Il numero 2 del Mensile di cultura poetica POESIA trattò diffusamente delle poesie di Clemente Rebora; così ci informava: “Finalmente in libreria Le poesie di Clemente Rebora: una coedizione Garzanti-Scheiwiller, a cura di Vanni Scheiwiller e Gianni Mussini. Abbiamo parlato di Rebora con la nipote Enrica Bonfanti Valli e con il direttore letterario della Garzanti Piero Gelli.”
Chi era dunque Clemente Rebora (1885-1957)?
Leggiamo da http://www.ccrebora.org/: nasce a Milano, da una famiglia genovese; il padre tiene il ragazzo lontano dall’esperienza religiosa e lo educa agli ideali mazziniani e progressisti. Dopo il liceo, il giovane frequenta medicina per un anno a Pavia, ma non è questa la sua strada. Passa a Lettere, presso la quale si laurea: era un ambiente pieno di fervore creativo. Intraprende poi l’attività d’insegnante. La scuola è per lui luogo d’educazione integrale: proprio con articoli di argomento pedagogico comincia a collaborare a “La Voce”, la prestigiosa rivista fiorentina. Come quaderno de “La Voce” esce nel 1913 la sua opera prima: i Frammenti lirici. Il successo è immediato. Alla fine di quello stesso anno conosce Lidya Natus, un’artista ebrea russa: nasce fra loro un affetto che li lega fino al 1919. Allo scoppio della prima guerra mondiale Rebora è sul fronte del Carso: sergente, poi ufficiale. Ferito alla tempia dallo scoppio di un granata, ne rimane segnato soprattutto a livello psicologico (i biografi parlano di «nevrosi da trauma»). Nell’immediato dopoguerra torna all’insegnamento, optando per le scuole serali, frequentate da operai: da quel popolo semplice che egli, con slancio umanitario, ama. Si autoimpone un regime di vita molto austero, devolvendo gran parte dello stipendio ai poveri e spesso ospitandoli in casa. I Canti anonimi il suo secondo libro di poesia, del 1922. Inoltre pubblica I sedici Libretti di vita attraverso cui divulga opere di mistica occidentale e orientale (e su tali argomenti è anche apprezzato conferenziere). Sono questi, diversi segnali che preludono all’approdo: la conversione al cattolicesimo, nel 1929. (…)

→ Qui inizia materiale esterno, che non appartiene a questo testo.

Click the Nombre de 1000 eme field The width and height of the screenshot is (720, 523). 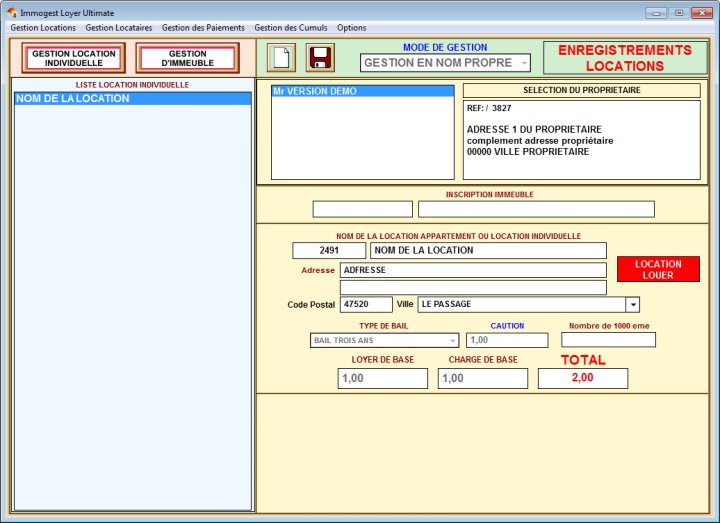(608, 340)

Quale fu la testimonianza della nipote in quella bellissima intervista? “Invitava a merenda me e mia sorella…era un appartamento al quinto piano che a me sembrava un solaio…Clemente appendeva tanti foglietti con versi, pensieri…vi faceva salire un po’ tutti, barboni disgraziati, uno che a momenti gli spara perché era matto… (non ci ricorda niente questa situazione? NdA) si sono scritte tante sciocchezze sulla conversione di Clemente. La verità è che è sempre stato così: buono generoso altruista…alla religione cattolica è arrivato attraverso le religioni orientali. È stato lui che ha fatto venire Tagore in Italia.”

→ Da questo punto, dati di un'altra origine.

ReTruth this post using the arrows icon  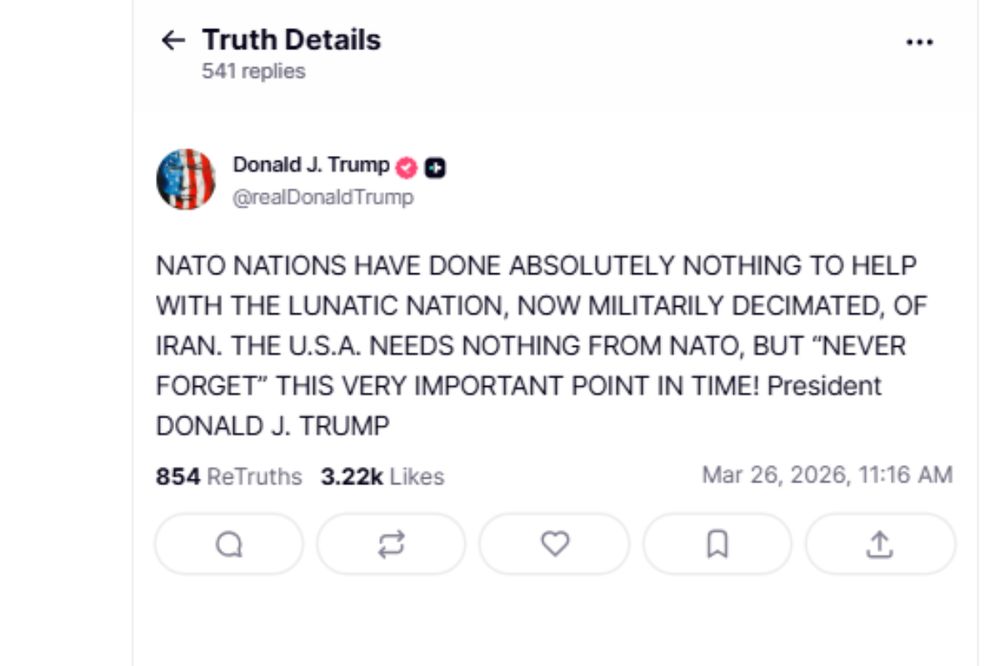tap(391, 544)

Una persona autentica insomma: non soltanto il poeta ma anche l’uomo. Forse più da laico che da sacerdote.
Leggiamo una poesia del 1955:
La poesia è un miele che il poeta,
in casta cera e cella di rinuncia,
per sé si fa e pei fratelli in via;
e senza tregua l’armonia annuncia
mentre discorde sputa amaro il mondo.
Da quanto andar in cerca d’ogni parte,
in quanti fiori sosta, e va profondo
come l’ape il poeta!
L’ultime cose accoglie perché sian prime;
nettare, dolorando, dolce esprime,
che al ciel sia vita mentre è quaggiù sol arte.
Così porta bontà verso le cime,
onde in bellezza ognun scorga la mèta
che il Signor serba a chi fallendo asseta.